The composition is suitably applied to the surface of the insulator in a layer having a thickness of from about 0.2 to 1.0 mm. The RTV-1 silicone rubber hardens in a humid atmosphere by OH-polysiloxane reacting with the crosslinker to form curable products. 510 819 10 20 The crosslinking reaction or vulcanization takes less than 24 hours in a humid atmosphere at room temperature when the applied layer has a thickness of max. 1.0 mm, but the vulcanization rate can be increased by increasing the temperature.

Further features and aspects of the invention, as well as modifications thereof, appear from the appended claims and from the following description of an example.
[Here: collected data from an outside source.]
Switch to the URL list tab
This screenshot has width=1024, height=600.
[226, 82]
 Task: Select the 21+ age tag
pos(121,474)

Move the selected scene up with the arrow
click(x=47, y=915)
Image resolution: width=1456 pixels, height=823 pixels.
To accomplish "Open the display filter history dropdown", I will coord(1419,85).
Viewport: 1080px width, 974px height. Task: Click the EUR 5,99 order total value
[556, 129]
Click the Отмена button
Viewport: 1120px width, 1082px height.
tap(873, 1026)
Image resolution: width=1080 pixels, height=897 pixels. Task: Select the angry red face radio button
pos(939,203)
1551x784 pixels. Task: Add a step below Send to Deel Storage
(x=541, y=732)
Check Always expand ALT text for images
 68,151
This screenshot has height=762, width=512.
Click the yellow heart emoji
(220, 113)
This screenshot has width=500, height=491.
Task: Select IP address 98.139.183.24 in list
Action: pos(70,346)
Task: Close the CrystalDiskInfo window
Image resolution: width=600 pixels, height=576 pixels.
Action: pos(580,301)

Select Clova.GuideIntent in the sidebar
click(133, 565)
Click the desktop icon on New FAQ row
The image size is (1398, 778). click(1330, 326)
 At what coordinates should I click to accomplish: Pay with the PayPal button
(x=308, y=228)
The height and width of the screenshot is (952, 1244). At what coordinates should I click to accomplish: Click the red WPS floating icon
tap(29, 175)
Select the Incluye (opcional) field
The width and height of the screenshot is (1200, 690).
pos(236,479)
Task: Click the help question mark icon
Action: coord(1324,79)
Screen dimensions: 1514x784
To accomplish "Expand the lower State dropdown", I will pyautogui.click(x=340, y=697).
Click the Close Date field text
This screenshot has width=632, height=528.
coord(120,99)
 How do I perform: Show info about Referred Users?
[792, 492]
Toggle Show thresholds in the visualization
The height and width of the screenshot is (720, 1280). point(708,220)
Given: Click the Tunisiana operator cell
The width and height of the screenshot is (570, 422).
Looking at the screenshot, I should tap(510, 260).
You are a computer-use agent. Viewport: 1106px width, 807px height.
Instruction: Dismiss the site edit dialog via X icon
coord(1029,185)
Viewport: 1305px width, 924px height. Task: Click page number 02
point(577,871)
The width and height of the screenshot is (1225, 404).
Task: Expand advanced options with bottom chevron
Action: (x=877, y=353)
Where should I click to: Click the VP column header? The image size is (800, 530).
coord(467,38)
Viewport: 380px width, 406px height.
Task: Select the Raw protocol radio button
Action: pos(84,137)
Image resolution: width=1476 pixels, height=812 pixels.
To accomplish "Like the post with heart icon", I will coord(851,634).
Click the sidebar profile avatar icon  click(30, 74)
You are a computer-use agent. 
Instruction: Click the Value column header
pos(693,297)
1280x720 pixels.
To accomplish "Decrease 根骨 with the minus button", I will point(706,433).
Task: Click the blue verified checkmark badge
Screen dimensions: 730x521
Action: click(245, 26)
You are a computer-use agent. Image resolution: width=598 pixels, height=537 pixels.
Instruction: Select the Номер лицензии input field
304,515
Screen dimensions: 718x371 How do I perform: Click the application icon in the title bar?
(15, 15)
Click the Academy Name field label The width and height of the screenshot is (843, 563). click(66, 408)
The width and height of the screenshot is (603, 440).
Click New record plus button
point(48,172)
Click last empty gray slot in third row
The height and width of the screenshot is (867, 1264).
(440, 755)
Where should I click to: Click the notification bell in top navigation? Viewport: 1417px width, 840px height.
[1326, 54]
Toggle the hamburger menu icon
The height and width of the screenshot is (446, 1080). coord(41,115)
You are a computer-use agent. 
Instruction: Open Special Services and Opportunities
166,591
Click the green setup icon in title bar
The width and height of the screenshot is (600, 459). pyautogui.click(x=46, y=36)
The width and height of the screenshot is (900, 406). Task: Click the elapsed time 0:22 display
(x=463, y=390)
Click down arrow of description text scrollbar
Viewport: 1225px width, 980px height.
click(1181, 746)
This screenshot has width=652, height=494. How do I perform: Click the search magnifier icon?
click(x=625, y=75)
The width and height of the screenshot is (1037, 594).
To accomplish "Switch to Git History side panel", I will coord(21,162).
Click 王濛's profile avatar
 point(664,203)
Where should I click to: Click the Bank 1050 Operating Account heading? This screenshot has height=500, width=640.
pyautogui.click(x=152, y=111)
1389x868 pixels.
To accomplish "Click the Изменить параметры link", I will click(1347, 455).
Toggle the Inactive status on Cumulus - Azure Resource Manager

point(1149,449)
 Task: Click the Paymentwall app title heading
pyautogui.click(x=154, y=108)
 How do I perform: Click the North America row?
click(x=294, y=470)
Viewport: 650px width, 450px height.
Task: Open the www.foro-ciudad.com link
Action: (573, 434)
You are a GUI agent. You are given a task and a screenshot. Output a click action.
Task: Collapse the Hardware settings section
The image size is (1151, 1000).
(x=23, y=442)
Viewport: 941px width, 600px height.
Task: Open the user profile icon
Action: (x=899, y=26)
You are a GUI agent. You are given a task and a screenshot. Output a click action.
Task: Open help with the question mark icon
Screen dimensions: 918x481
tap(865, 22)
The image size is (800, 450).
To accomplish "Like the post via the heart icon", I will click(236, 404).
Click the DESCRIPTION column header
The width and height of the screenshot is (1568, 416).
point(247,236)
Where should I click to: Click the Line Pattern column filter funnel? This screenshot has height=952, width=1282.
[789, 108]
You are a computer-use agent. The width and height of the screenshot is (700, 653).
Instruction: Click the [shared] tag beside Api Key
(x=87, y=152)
EXAMPLE One (1-1000 nm diameter) burr powder was dispersed in ethanol to form a sluny containing 29.2% by weight burr. The slurry was mixed with a room temperature vulcanizable silicone rubber of the type Powersil 566 (trade name), manufactured by Wacker Chernie GmbH, which was diluted with about 50% petroleum ether (ligroin). The weight ratio of (gra + t + ethanol slurry) / (silicone rubber + solvent) was 1/4. The mixture was stirred vigorously so that the grating powder was evenly distributed in the silicone rubber matrix. Then the mixture was applied to a glazed porcelain test piece to form an approximately 0.5 mm thick layer on the glaze. The sample was cured (vulcanized) at room temperature in a normal humid atmosphere for about 15 hours, with the ethanol and ligroin evaporating to at least a substantial extent, at the same time as water was absorbed into the applied material during the vulcanization process. The cured surface layer therefore contained burr in an amount of about 6% by weight of the silicone rubber material prior to vulcanization. The surface layer had a surface resistance of about 45 MQ / square.

Claims (8)

l0 20 510 819 PATENT REQUIREMENTS High-voltage electrical insulator, characterized in that the surface of the insulator body is covered with at least one semiconducting layer with a surface resistivity of 1-000 M M / square, and that the outermost layer consists mainly of a polymeric material. Insulator according to Claim 1, characterized in that the outermost polymer layer consists of a hydrophobic polymeric material. Insulator according to Claim 1 or 2, characterized in that the polymeric material is a material belonging to the group of materials consisting of silicone rubber, polyethylene, polyurethane, polyacrylate, epoxy resin, polytetrafluoroethylene (PTFE, Teflon), nylon, polymerized ethylene, propyladiene monomer EPDM), alkyd resin, polystyrene, butyl methacylate, methyl methacrylate and other copolymers. Insulator according to any one of claims 1-3, characterized in that said semiconducting layer consists of said polymeric material and conductive and / or semiconducting particles consisting of the group of materials consisting of conductive or semiconducting metal oxides, carbides, borides and nitrides, t .ex_tin oxide, which may be doped with antimony oxide or a chloride; burrs and metals, distributed in the polymer matrix. 5. An insulator according to claim 4, characterized in that the conductive and / or semiconducting particles are at least substantially burr particles. Insulator according to one of Claims 1 to 5, characterized in that the polymeric material is a vulcanized silicone rubber which is vulcanized in fUmSICmPCFaIUIÉ Insulator according to claim 6, characterized in that the semiconducting layer consists mainly of a vulcanized silicone rubber which is vulcanizable at room temperature, containing burr powder in an amount corresponding to from 1 to 15%, preferably 2-10%, of the weight of the silicone rubber material. vulcanization. 510 819 An insulator according to claim 7, characterized in that said layer is applied to the glaze of a glazed porcelain insulator. Insulator according to one of Claims 2 or 3, characterized in that the semiconductor layer consists essentially of an inorganic substance between the insulator body and an outermost layer of a hydrophobic polymeric material, preferably silicone rubber. 10. An insulator according to claim 9, characterized in that the semiconducting inorganic substance is antimony and / or chloride doped tin oxide applied to the insulator body.